Operazione Nuova Crema-Euphoria, quattro arresti per spaccio: sequestrati oltre 16 chili di droga
Le indagini si protraevano da mesi con il sequestro complessivo di oltre 200 kg di stupefacenti, rivelando un'attività di spaccio fiorente e organizzata da parte di giovani tra i 19 e i 24 anni
Operazione antidroga dei Carabinieri a Crema e nel territorio cremasco. Dalle prime ore di questa mattina, martedì 18 agosto, i militari dell’Aliquota Operativa della Compagnia Carabinieri di Crema, con il supporto dei reparti territoriali, del 2° Nucleo Elicotteri di Orio al Serio e dei Nuclei Cinofili di Casatenovo e Orio al Serio, stanno dando esecuzione all’operazione “Nuova Crema – Euphoria”.
Sono quattro le persone arrestate, di età compresa tra i 19 e i 24 anni: una è stata portata in carcere, mentre per le altre tre sono stati disposti gli arresti domiciliari con braccialetto elettronico. Altre 13 persone sono destinatarie di decreti di perquisizione. Gli indagati sono accusati, a vario titolo, di detenzione e spaccio di stupefacenti, con l’aggravante di aver ceduto droga anche a minorenni.
Il provvedimento è stato emesso dal GIP del Tribunale di Cremona al termine di un’indagine coordinata dalla Procura della Repubblica di Cremona e avviata nel settembre 2025. Nel mirino degli investigatori un gruppo attivo nel territorio cremasco e dedito allo spaccio di cocaina, hashish, marijuana ed ecstasy, oltre alla vendita di bombolette contenenti protossido di azoto.
Le indagini hanno permesso di identificare e denunciare complessivamente 28 persone.

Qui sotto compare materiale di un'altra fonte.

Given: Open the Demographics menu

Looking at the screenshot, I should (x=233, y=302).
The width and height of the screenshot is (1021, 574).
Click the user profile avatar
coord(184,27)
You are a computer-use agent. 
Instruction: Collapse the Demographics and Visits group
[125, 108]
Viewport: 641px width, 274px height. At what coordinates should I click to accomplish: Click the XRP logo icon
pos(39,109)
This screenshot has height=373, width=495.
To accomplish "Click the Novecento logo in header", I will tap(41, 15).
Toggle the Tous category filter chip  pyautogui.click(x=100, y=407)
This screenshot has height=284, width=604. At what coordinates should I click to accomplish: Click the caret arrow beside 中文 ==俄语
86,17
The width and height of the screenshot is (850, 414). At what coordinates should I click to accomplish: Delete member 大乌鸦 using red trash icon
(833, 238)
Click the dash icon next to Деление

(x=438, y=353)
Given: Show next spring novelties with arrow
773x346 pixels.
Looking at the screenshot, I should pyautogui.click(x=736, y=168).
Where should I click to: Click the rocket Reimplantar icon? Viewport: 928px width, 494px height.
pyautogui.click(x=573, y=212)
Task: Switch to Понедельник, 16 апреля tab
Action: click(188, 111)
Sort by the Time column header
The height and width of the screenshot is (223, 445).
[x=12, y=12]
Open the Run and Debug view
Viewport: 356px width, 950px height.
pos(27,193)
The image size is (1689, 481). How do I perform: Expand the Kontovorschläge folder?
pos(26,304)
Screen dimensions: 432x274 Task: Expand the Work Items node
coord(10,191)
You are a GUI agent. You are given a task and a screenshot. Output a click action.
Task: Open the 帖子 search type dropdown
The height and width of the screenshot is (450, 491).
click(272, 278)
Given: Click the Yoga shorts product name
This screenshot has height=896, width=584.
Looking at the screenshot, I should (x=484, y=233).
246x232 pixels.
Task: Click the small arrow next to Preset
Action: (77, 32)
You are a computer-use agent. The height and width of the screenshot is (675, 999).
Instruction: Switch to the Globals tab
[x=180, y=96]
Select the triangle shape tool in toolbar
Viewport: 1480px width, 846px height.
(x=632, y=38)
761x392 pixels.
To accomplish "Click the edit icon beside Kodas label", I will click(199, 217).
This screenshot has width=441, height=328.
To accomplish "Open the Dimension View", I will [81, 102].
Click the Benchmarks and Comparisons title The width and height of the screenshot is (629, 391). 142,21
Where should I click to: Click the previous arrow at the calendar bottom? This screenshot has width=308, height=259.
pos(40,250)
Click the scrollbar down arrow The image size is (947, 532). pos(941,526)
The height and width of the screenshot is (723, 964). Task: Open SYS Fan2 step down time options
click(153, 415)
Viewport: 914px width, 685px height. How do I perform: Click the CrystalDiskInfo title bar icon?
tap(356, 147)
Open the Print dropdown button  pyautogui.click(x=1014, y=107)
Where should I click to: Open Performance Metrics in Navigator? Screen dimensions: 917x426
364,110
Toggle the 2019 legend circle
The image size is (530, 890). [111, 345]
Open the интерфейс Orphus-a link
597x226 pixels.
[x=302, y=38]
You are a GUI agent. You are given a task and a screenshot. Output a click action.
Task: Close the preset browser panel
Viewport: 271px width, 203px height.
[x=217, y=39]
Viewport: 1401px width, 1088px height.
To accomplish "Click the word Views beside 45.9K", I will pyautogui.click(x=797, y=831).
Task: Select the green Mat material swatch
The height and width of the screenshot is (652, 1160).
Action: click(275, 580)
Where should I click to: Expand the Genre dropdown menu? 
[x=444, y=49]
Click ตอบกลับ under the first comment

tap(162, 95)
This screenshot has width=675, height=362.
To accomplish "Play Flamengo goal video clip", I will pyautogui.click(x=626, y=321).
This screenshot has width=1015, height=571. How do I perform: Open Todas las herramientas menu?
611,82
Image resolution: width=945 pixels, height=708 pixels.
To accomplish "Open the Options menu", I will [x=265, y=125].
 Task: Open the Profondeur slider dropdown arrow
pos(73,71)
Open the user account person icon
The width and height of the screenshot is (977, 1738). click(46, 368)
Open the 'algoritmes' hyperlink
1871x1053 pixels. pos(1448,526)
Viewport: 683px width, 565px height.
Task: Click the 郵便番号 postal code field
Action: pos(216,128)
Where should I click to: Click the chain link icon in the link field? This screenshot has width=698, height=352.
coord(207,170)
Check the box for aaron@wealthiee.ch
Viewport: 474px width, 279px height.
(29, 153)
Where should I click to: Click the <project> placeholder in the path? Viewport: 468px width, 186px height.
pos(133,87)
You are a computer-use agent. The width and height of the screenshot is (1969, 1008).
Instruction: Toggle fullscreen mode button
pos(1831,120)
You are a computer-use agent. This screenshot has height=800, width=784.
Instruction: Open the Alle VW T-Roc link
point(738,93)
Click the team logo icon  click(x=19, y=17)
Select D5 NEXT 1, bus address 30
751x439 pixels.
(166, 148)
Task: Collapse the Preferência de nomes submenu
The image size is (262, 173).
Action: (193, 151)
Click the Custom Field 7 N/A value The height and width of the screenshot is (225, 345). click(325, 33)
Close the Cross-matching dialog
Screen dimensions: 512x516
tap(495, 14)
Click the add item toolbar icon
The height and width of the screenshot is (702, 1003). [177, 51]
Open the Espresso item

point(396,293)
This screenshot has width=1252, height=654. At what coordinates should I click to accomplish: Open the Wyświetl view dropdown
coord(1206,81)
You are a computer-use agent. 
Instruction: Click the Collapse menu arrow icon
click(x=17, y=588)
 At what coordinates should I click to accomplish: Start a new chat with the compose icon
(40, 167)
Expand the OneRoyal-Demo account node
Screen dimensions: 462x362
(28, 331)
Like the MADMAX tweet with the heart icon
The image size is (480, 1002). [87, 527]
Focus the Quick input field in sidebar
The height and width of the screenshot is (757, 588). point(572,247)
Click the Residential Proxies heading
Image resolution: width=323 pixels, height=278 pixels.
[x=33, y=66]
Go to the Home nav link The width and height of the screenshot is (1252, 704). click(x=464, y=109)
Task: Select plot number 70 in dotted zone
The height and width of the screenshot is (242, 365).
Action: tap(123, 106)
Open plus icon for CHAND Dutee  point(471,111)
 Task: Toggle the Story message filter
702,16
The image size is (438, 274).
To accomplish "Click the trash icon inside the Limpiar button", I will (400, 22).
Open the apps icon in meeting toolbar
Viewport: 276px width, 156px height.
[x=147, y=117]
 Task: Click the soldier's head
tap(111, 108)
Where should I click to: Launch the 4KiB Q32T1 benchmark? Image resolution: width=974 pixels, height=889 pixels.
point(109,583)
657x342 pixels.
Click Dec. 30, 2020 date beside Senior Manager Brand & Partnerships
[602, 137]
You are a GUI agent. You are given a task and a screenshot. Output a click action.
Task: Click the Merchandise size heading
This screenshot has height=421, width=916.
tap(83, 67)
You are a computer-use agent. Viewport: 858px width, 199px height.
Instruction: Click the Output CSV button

Secondo quanto ricostruito dai Carabinieri, il gruppo aveva sviluppato una fiorente attività di spaccio, avvalendosi anche di numerosi coetanei per la vendita settimanale di centinaia di dosi in diversi punti di Crema, con un giro d’affari di decine di migliaia di euro al mese.
Sono stati inoltre identificati oltre 100 assuntori, prevalentemente residenti nel Cremasco, molti dei quali già segnalati alla Prefettura di Cremona.
Le basi logistiche del gruppo, secondo gli investigatori, erano alcune abitazioni situate in piazza di Rauso, via Griffini e via Vittorio Veneto, utilizzate per nascondere la droga e per la preparazione e il confezionamento delle dosi.
Nel corso dei mesi di indagine i Carabinieri hanno effettuato 12 arresti in flagranza e sei denunce, sequestrando oltre 200 chili di hashish, 2 chili di cocaina, 3 chili di marijuana, 50 pastiglie di ecstasy e 115 di MDMA. Sequestrati inoltre una pistola con matricola abrasa e 91mila euro in contanti.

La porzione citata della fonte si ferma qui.